Bayan Khalifa, şehrin sakinlerinin asi doğasını yansıtan entelektüel ve kültürel geleneklerinin, sel çoğunu alıp götürene kadar yetkililerin defalarca uyguladığı baskılara rağmen ayakta kaldığını söyledi.
“Dernalılar her zaman asi oldukları için yanlış olanı kabul etmiyorlar” dedi. “Ve liderlerin yaptığı şeylerden biri de Derna’ya baskı yapmaktı.”
Bu açıkça konuşma geleneği, Pazartesi günü yüzlerce Derna sakininin harap olmuş şehirde barajların çökmesinden sorumlu olanların görevden alınmasını talep eden bir protesto için bir araya gelmesiyle sergilendi.

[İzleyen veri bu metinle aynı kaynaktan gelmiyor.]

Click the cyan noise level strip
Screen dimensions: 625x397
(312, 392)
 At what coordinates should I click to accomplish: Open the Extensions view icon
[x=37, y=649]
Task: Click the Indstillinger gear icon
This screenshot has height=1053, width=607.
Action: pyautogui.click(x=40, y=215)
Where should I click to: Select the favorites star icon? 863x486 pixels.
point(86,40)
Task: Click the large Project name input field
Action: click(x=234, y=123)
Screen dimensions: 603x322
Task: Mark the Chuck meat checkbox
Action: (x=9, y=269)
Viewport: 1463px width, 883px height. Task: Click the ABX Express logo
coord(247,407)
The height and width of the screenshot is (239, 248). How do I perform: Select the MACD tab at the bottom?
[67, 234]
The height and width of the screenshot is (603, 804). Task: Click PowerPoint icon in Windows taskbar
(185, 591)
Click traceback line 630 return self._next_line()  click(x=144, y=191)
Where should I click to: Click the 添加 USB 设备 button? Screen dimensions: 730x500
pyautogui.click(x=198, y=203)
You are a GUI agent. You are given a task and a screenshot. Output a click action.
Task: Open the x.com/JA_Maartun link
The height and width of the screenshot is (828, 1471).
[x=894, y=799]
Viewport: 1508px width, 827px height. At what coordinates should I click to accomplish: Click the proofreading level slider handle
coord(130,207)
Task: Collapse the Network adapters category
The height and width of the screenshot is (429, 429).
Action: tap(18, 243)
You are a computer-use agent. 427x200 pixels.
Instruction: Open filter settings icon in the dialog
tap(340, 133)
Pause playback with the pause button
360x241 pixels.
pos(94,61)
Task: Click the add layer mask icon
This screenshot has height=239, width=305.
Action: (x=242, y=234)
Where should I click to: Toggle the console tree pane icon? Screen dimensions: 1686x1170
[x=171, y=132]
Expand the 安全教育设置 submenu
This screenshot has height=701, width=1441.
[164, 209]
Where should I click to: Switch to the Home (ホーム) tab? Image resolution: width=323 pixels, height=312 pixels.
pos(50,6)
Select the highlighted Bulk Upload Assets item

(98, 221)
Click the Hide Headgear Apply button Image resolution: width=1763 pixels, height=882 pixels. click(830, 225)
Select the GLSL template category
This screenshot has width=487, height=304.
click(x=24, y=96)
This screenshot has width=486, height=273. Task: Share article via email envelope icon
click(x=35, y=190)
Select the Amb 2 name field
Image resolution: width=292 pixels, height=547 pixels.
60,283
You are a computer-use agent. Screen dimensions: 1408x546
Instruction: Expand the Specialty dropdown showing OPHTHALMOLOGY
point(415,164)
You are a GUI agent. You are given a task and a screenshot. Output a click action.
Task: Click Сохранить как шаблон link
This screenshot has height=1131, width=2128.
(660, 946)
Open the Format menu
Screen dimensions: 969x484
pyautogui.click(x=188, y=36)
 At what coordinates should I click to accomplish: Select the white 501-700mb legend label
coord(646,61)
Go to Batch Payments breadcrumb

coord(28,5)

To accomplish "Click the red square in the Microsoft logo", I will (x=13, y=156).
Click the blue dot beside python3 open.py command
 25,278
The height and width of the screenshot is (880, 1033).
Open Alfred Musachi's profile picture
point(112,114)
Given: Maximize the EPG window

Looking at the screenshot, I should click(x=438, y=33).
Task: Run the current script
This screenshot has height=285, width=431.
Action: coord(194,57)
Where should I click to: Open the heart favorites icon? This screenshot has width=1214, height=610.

Birçoğu selin şehir merkezine taşıdığı çamurlu, kayalık toprağın üzerinde dururken, diğerleri hala ayakta olan bir caminin çatısına tünemişti. Bazıları beyaz biyolojik tehlike kıyafetleri ve yansıtıcı yelekler giyerek yardım ve kurtarma çalışmalarının bir parçası gibi görünüyordu.
Libyalılar felaketin ve devasa boyutunun hükümetin ihmalinden ve kötü yönetiminden kaynaklandığını söylemesine rağmen felaketin sorumluluğunu üstlenen Libya Parlamentosu Başkanı Aguila Saleh’e atıfta bulunarak, “Aguila, dışarı, dışarı” diye bağırdılar. Ardından da “Libya, Libya” diye slogan attılar.
Protestonun ardından şehirle iletişim saatlerce kesildi ve yetkililer hesap verme talebinde bulunan protestocuları ve aktivistleri tutukladı.
Türkiye’de yaşayan 28 yaşındaki Derna yerlisi Cevher Ali, “Şehir, durumu ne olursa olsun, zulmü her zaman reddetti” dedi.
Carnegie Uluslararası Barış Vakfı’nın Orta Doğu Programı kıdemli araştırmacısı ve şu kitabın yazarı Frederic Wehrey, 1943’te sona eren 32 yıllık İtalyan Libya işgali sırasında Derna’nın yukarısındaki Yeşil Dağlar’ın silahlı direnişçiler için bir sığınak olduğunu söyledi. “Yanan Kıyılar: Yeni Libya Savaşının İçinde” kitabı.
Onlarca yıl sonra 1990’larda şehirdeki bazı kişiler aynı dağları üs olarak kullanarak Albay Muammer El Kaddafi’nin diktatörlük yönetimine karşı silaha sarıldı. Bay Wehrey, Albay El Kaddafi hükümetinin şehre ve halkına karşı daha da sert bir baskıyla karşılık verdiğini söyledi.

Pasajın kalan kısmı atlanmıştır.